2.1 RA患者血清IL-6、IL-8、TNF-α水平比較 RA患者與健康者血清IL-6、IL-8、TNF-α水平比較見表1，RA患者TNF-α抑制劑治療前后血清IL-6、IL-8、TNF-α比較見表2，RA患者IL-6抑制劑治療前后血清IL-6、IL-8、TNF-α比較見表3。

2.2 SFs和單個核細胞IL-6、IL-8、TNF-α表達比較 RA、OA患者SFs IL-6、IL-8、TNF-α表達比較見表4，RA患者TNF-α抑制劑治療前后單個核細胞IL-6、IL-8、TNF-α比較見表5，RA患者IL-6抑制劑治療前后單個核細胞IL-6、IL-8、TNF-α比較見表6。

2.3 IL-8 si-RNA轉染的RASFs IL-6、IL-8、TNF-α水平變化 結果見表7。

表1 RA患者與健康者相比IL-6、ILTNF-α水平比較

注：與健康對照組相比，*P<0.05。

表2 RA患者TNF-α抑制劑治療前后血清IL-6、IL-8、TNF-α比較

注：與治療前比較，*P<0.05。

表3 RA患者IL-6抑制劑治療前后血清IL-6、IL-8、TNF-α比較

注：與治療前比較，*P<0.05。

表4 RA和OA患者SFs IL-6、IL-8、TNF-α表達比較

注：與OA患者比較，*P<0.05。

表5 RA患者TNF-α抑制劑治療前后單個核細胞IL-6、IL-8、TNF-α比較

注：與治療前比較，*P<0.05。

表6 RA患者IL-6抑制劑治療前后單個核細胞IL-6、IL-8、TNF-α比較

注：與治療前比較，*P<0.05。

表7 IL-8 si-RNA轉染的RASFs IL-6、IL-8、TNF-α水平變化

注：與NC對照比較，*P<0.05。

3 討論

RA是一種慢性炎性自身免疫性疾病，具有很高的發病率和致殘性，其通過臨床破壞關節軟骨和骨骼，損害多個器官的進程和生活質量[6]，主要臨床表現為晨僵、關節腫痛、關節畸形，類風濕結節和血管炎。

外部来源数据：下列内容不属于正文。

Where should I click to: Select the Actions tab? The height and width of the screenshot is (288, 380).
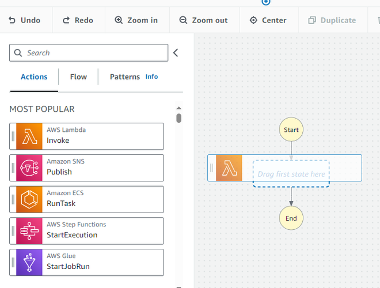[34, 77]
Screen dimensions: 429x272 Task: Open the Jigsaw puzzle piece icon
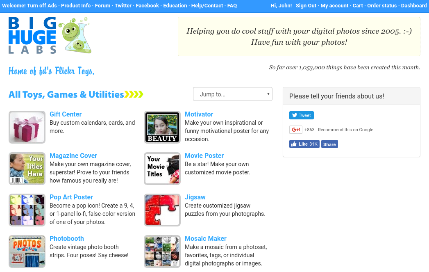162,210
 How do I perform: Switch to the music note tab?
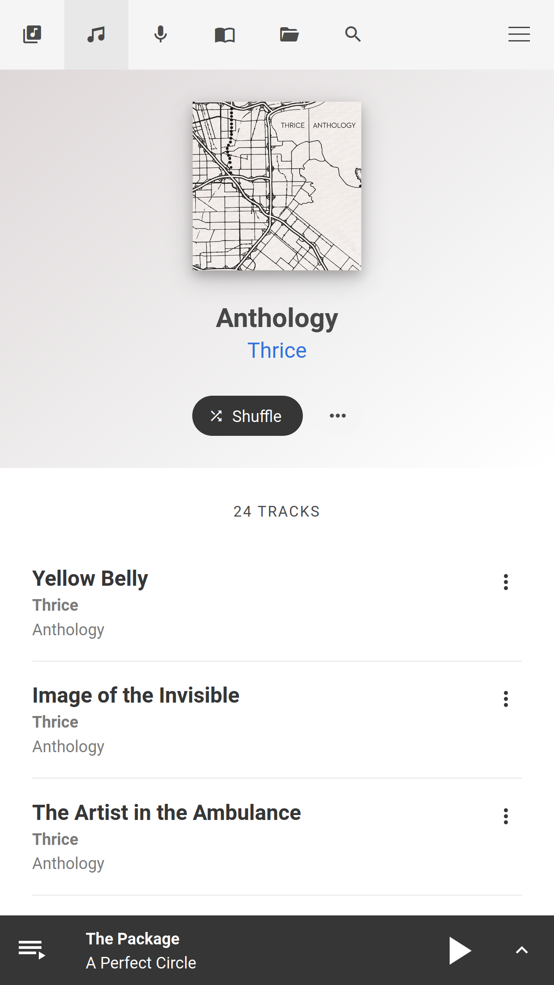click(96, 34)
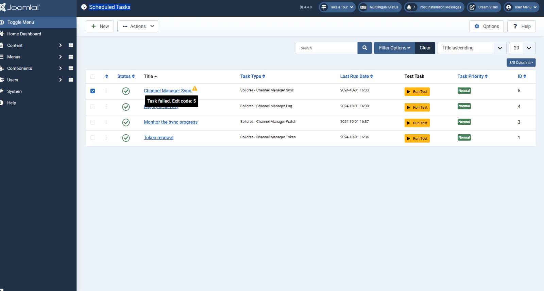Click the Normal priority badge for Channel Manager Sync
Screen dimensions: 544x291
[x=464, y=91]
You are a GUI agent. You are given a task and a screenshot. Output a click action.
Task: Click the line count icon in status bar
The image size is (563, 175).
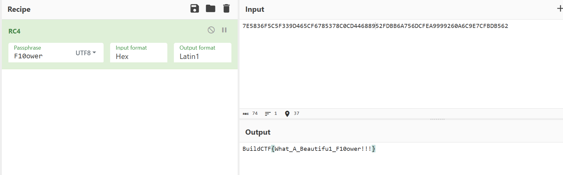(268, 114)
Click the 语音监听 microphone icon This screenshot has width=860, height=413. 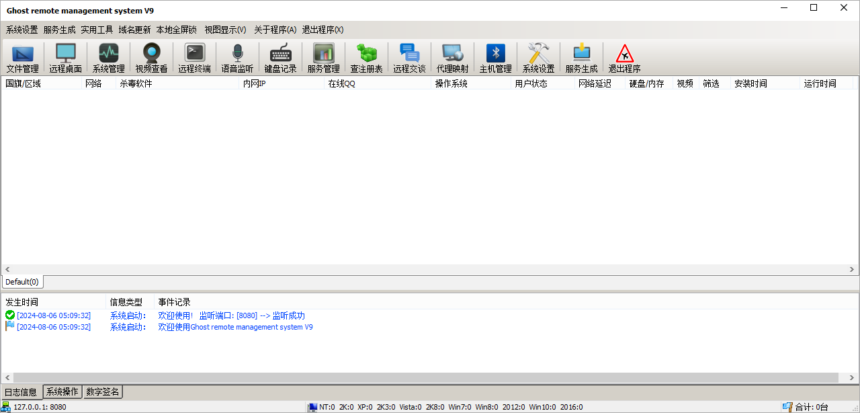238,58
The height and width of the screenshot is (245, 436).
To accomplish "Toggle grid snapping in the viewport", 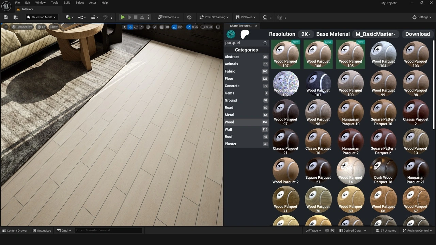I will [x=162, y=27].
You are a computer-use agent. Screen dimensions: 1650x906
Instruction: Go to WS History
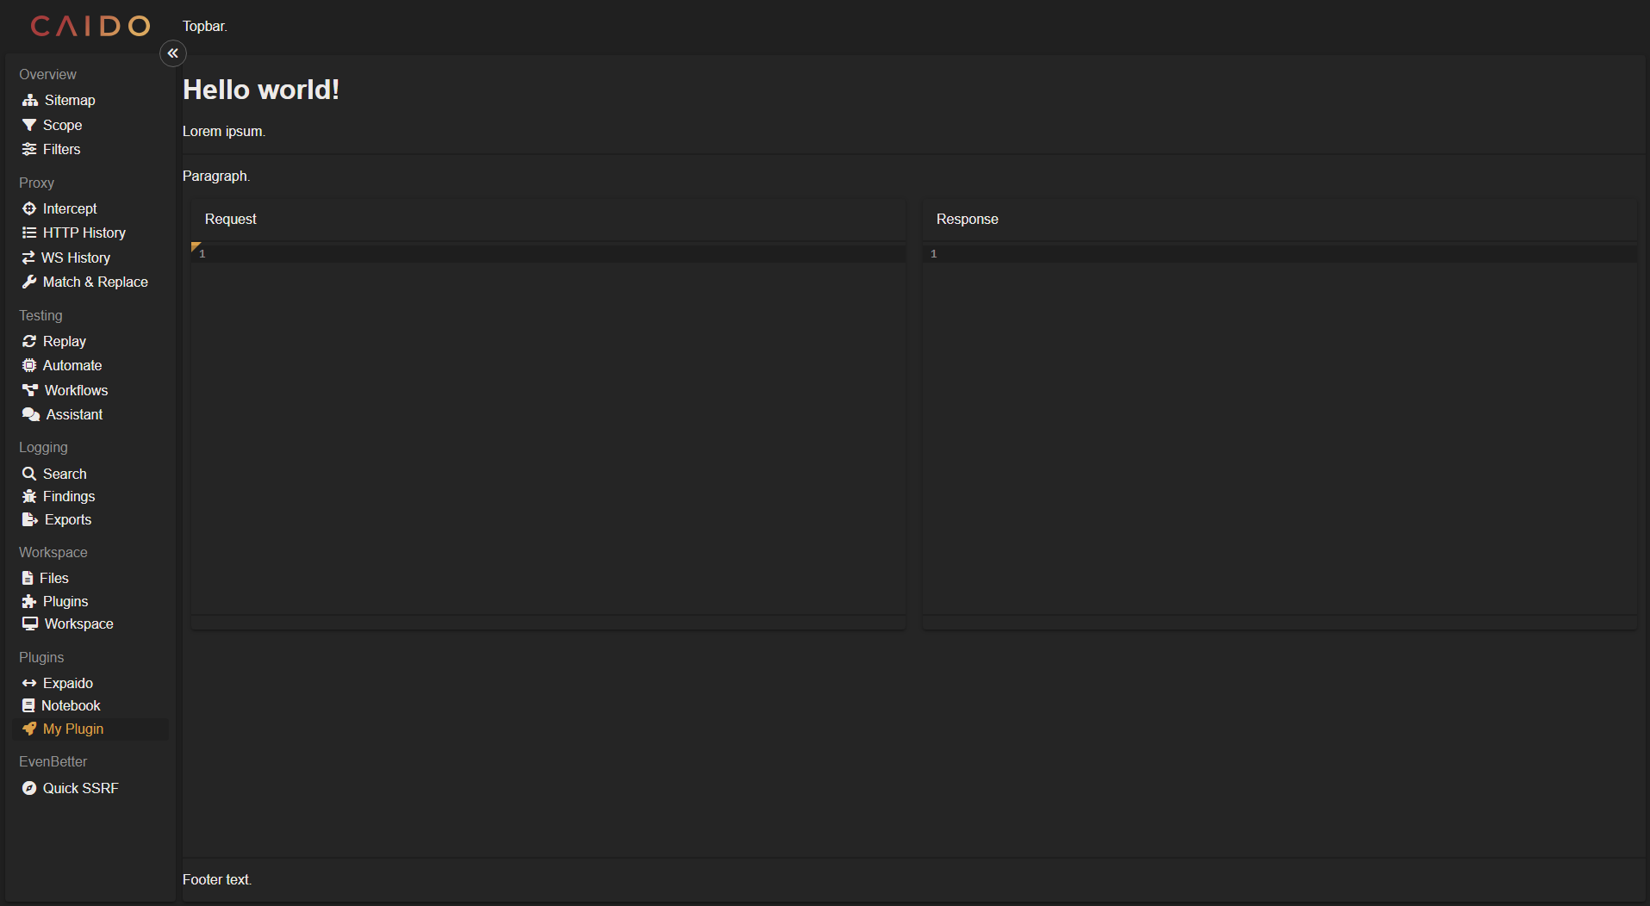(x=75, y=258)

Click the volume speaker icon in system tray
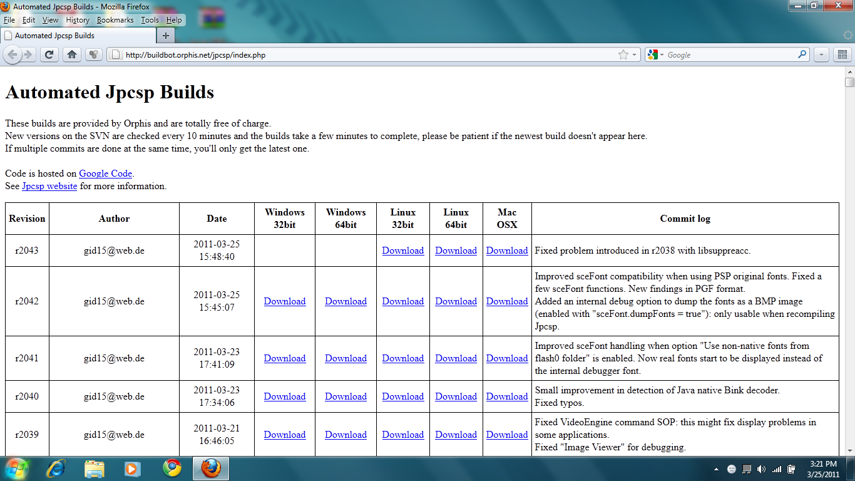click(x=761, y=469)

RA的主要病理特征是滑膜炎癥、滑膜組織增生和骨軟骨破壞，滑膜增生和持續性滑膜炎癥與炎性免疫細胞浸潤滑膜細胞中是RA的標志[7]。成纖維細胞樣滑膜細胞在RA的病理生理過程中起著重要作用，細胞因子的分泌異常在RA發病中也起著重要作用。

免疫性疾病的細胞因子存在相互影響，他們相互作用形成一個免疫網絡[8]。TNF-α、IL-6、IL-18等細胞因子都直接或間接地參與了RA的免疫反應、和免疫損傷[9,10]。TNF-α在RA發病的機制已有多項報道。一項針對北印度人口的研究顯示，RA患者的循環TNF-α水平、mRNA表達呈正相關，比健康人群高4.5倍[11]。Moelants等[12]發現，RA患者的血清和關節炎滑膜中大量存在TNF-α。還有研究顯示，RA患者外周血TNF-α含量高于正常人，TNF-α通過抑制α1(I)膠原啟動子的激活以及增強MH7A(滑膜成纖維細胞系)細胞中VEGF和IL-6的分泌而參與RA[13]。不僅如此，抗TNF-α治療對RA過程中的細胞外基質重塑具有有益作用[14]。IL-6是一種細胞因子，涉及與RA相關的炎癥的許多方面，包括急性期反應、B細胞分化、抗體產生、T細胞增殖、內皮細胞活化、核因子κB配體受體因子(RANKL)表達和骨痂活化[15,16]。有研究表明，RA患者血漿和關節液中IL-6和IL-8水平也發現顯著升高，并且與RA病變的活動性呈正相關[17]。且來自RA和OA患者SFs被發現是主要的IL-6產生者[18]。也有報道顯示，RA患者的滑液和血清中可檢測到IL-8[19,20]，IL-8參與了RA關節的疼痛[21]。本研究顯示，RA患者血清及滑膜成纖維細胞中IL-6、IL-8、TNF-α水平及mRNA表達高于正常人，證實IL-6、IL-8、TNF-α在RA發病中的作用。Huang等[22]發現，在HK-2(人近端腎小管細胞)中TNF-α可增加IL-6和IL-8的產生，并且這些作用被10 nM的VIP(血管活性腸肽)增強。Namba等[23]發現，在犬滑膜成纖維細胞中TNF-α可以誘導IL8的表達和分泌。有研究[24]表明TNF-α可誘導RA成纖維樣滑膜細胞IL-6、IL-8的表達。Zhang等[25]發現，RA中成纖維樣滑膜細胞使用TNF-α處理后，IL-2、IL-6、IL-8的表達隨時間逐漸增加，但它們的mRNA水平在48 h時顯著下降。本研究顯示，使用TNF-α抑制劑治療的RA患者血清中IL-6、IL-8水平均較治療前降低，而使用IL-6抑制劑治療的患者血清TNF-α變化不明顯，提示TNF-α可能在三者的網絡中處于較為上游的位置，抑制其表達可同時對其余二者的表達起到影響。有關IL-6與IL-8相互影響的研究不多。僅有的研究顯示IL-6增強了信號轉導子和轉錄激活因子3(STAT3)的激活以及RA中性粒細胞向IL-8的遷移[26]。本研究RA患者使用IL-6抑制劑后血清IL-8有下降的趨勢，但未見統計學差異。而干擾滑膜成纖維細胞的IL-8基因后對IL-6的mRNA和蛋白表達影響不大，但可抑制TNF-α的mRNA和蛋白表達。提示在RA的炎癥網絡中IL-6可影響IL-8的表達，而TNF-α和IL-8可以相互影響。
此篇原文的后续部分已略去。